Our Story
New Zealand Tertiary College (NZTC) has been providing quality education for over 40 years, supporting the early childhood education and healthcare sectors.
We began in 1982 with our founder recognising a need for high quality education to support teachers working in early childhood centres. At the time, these teachers were regarded as ‘childcare workers’ or ‘caregivers’, and by establishing the college the profile and professional reputation of early childhood teachers was raised. This decision to educate, and acknowledge, early childhood educators as teachers became the industry norm.
Only 12 students made up the very first class. This doubled when we became the first private training institution to offer a formal early childhood education program, after gaining government approval in 1984. Despite lots of interest and receiving 150 applications from early childhood teachers, the first intake of students for the program was limited to 25 places.

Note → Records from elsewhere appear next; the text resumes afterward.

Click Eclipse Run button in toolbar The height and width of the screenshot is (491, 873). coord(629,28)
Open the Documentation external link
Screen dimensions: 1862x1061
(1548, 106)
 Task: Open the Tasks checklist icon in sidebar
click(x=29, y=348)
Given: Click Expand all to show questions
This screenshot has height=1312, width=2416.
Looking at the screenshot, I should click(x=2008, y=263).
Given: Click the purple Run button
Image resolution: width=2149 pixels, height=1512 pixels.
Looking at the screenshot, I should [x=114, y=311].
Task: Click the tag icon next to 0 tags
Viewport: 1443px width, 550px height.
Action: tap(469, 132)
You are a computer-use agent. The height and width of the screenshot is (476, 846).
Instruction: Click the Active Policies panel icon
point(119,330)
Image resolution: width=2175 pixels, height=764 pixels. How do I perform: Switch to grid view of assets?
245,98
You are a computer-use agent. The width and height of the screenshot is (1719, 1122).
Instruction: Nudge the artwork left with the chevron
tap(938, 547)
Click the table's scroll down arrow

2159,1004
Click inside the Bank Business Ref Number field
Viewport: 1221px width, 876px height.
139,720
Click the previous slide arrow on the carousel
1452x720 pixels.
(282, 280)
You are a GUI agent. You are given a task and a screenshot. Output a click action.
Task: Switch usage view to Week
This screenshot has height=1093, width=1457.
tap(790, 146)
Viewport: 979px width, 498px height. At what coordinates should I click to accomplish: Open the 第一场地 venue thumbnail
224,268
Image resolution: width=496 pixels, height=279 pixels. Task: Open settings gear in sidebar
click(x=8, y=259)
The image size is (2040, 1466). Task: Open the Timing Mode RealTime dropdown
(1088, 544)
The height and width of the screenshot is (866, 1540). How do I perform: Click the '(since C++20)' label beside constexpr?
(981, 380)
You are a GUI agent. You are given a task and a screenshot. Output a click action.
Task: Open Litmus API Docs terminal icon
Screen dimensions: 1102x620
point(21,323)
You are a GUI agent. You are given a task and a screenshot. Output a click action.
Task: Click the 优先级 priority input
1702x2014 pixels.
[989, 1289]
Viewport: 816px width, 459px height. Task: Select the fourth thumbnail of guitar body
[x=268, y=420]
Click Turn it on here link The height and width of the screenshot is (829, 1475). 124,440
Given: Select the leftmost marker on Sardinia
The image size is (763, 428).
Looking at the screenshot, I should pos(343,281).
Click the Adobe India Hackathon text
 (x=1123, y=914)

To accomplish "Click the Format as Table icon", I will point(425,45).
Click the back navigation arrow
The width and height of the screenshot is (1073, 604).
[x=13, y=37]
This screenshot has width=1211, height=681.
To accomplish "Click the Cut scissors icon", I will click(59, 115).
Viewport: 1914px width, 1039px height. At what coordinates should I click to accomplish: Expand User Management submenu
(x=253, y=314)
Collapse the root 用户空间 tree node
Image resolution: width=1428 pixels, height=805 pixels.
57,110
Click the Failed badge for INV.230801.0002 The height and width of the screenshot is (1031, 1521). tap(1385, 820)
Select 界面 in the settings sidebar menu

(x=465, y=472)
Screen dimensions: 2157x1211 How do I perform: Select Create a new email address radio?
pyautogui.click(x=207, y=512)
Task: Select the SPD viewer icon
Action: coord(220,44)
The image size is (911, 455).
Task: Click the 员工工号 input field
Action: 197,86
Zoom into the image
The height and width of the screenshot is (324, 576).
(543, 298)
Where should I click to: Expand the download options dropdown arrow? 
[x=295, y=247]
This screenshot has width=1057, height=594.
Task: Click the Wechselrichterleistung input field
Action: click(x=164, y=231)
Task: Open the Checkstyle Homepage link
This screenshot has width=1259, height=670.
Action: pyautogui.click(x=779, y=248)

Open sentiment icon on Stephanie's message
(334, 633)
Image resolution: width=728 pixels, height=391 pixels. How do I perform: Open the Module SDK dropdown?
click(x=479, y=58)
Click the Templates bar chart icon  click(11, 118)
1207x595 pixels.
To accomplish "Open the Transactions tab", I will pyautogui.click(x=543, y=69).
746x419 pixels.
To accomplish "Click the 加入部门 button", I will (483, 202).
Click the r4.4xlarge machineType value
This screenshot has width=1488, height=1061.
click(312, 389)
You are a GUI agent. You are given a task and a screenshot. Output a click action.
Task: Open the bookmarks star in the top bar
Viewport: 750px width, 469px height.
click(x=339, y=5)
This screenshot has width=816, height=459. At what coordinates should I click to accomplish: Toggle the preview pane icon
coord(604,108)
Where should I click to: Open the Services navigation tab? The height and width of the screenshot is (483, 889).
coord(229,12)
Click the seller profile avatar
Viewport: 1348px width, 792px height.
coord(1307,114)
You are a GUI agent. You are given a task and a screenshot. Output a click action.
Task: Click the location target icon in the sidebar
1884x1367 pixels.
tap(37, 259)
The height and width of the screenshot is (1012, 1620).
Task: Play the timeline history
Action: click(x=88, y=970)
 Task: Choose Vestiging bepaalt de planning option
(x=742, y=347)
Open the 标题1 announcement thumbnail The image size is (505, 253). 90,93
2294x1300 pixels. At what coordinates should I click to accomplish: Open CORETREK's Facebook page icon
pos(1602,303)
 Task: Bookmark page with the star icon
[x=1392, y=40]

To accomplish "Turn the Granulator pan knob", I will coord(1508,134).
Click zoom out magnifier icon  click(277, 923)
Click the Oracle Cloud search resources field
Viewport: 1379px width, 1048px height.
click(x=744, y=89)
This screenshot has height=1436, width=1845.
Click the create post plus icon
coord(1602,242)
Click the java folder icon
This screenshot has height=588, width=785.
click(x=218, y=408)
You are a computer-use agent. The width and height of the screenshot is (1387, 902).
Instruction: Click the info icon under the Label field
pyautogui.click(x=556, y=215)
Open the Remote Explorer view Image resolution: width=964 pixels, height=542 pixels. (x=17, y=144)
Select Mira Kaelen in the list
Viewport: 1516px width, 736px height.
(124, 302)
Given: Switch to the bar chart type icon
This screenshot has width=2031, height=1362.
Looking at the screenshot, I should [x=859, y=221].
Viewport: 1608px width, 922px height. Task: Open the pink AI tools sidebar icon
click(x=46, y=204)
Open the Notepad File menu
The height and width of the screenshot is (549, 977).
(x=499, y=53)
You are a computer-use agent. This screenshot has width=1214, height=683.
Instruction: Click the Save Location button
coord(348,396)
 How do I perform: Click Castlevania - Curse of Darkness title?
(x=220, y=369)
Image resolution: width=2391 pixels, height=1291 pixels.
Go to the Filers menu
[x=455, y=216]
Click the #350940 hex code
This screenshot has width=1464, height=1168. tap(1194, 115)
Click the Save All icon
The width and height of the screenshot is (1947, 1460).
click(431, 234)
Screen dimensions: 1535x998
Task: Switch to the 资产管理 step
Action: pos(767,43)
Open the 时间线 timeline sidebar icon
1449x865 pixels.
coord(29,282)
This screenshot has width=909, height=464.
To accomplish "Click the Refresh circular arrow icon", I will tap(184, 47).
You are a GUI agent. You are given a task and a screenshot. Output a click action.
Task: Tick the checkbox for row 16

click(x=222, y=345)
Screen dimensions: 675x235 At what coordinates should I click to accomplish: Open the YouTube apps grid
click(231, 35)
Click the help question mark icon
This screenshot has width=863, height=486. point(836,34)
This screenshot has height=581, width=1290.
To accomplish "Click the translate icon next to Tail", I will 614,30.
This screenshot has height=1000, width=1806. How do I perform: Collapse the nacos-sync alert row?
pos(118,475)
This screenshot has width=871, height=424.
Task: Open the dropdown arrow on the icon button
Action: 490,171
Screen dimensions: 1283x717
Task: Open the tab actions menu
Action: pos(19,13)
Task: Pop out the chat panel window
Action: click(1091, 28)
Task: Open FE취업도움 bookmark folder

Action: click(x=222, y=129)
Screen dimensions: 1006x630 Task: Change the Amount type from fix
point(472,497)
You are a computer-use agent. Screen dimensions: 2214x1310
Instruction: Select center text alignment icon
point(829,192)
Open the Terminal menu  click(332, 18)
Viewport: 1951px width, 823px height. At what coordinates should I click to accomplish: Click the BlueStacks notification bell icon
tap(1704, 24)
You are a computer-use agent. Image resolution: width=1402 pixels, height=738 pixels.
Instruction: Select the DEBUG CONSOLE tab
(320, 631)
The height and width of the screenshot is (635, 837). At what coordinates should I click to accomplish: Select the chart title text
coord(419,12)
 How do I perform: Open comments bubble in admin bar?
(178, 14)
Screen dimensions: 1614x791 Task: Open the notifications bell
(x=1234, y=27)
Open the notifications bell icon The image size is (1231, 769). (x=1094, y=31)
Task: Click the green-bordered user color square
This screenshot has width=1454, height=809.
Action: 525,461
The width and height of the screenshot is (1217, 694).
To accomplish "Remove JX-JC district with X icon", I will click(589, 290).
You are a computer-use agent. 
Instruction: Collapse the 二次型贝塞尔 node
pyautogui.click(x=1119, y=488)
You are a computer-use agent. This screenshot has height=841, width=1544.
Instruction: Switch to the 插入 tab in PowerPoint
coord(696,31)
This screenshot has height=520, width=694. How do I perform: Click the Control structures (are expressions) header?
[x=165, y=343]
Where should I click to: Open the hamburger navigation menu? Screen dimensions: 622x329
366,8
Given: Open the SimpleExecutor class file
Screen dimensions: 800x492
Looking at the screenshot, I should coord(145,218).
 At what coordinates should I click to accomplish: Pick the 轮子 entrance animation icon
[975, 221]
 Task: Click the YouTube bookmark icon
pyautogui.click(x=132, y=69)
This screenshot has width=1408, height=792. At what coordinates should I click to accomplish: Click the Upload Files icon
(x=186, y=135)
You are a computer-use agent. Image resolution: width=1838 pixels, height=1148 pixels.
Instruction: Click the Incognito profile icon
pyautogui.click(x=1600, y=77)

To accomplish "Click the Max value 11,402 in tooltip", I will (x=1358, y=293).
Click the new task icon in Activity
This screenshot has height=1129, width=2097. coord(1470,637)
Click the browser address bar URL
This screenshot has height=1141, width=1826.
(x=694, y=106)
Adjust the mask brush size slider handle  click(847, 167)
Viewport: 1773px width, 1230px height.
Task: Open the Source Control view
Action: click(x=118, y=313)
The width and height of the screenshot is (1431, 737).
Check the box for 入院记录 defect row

A few years later a pilot group of students were accepted to test the idea of flexible, field-based learning for students working in ECE centres. By 1988 the number of students we could accept had tripled, with students from other ECE providers enrolling in our programs. Almost a decade later, in 1997, we became widely known as New Zealand Tertiary College.
We were established to meet a need in the early childhood sector for qualified early childhood teachers. In 2017, we expanded to include health and wellbeing programs, supporting that same need for skilled staff within the healthcare industry.
Today we:
have seen over 11,000 students graduate
deliver 10 early childhood education and 3 health and wellbeing programs
offer specialist early childhood education postgraduate programs, the first private ECE training provider to do so
give students the flexibility to study around work and family commitments, through rolling intakes on some programs and our unique online learning environment, NZTC Online
publish He Kupu (The Word), an early childhood education e-journal with an established global readership of more than 11,400
have been awarded NZQA Category 1 provider status four times
offer qualifications recognised by:
the Australian Children’s Education and Care Quality Authority
the Chinese Ministry of Education
the Malaysian Qualifications Agency and the Malaysia Ministry of Higher Education
the University Grants Commission – Sri Lanka
German higher education database Anabin
have created and gifted te reo resources to ECE centres around the country, including Māori language learning resource Te Reo Māori: He taonga mō ā tātou mokopuna (He Taonga) to help nurture te reo Māori learning and teaching in the sector.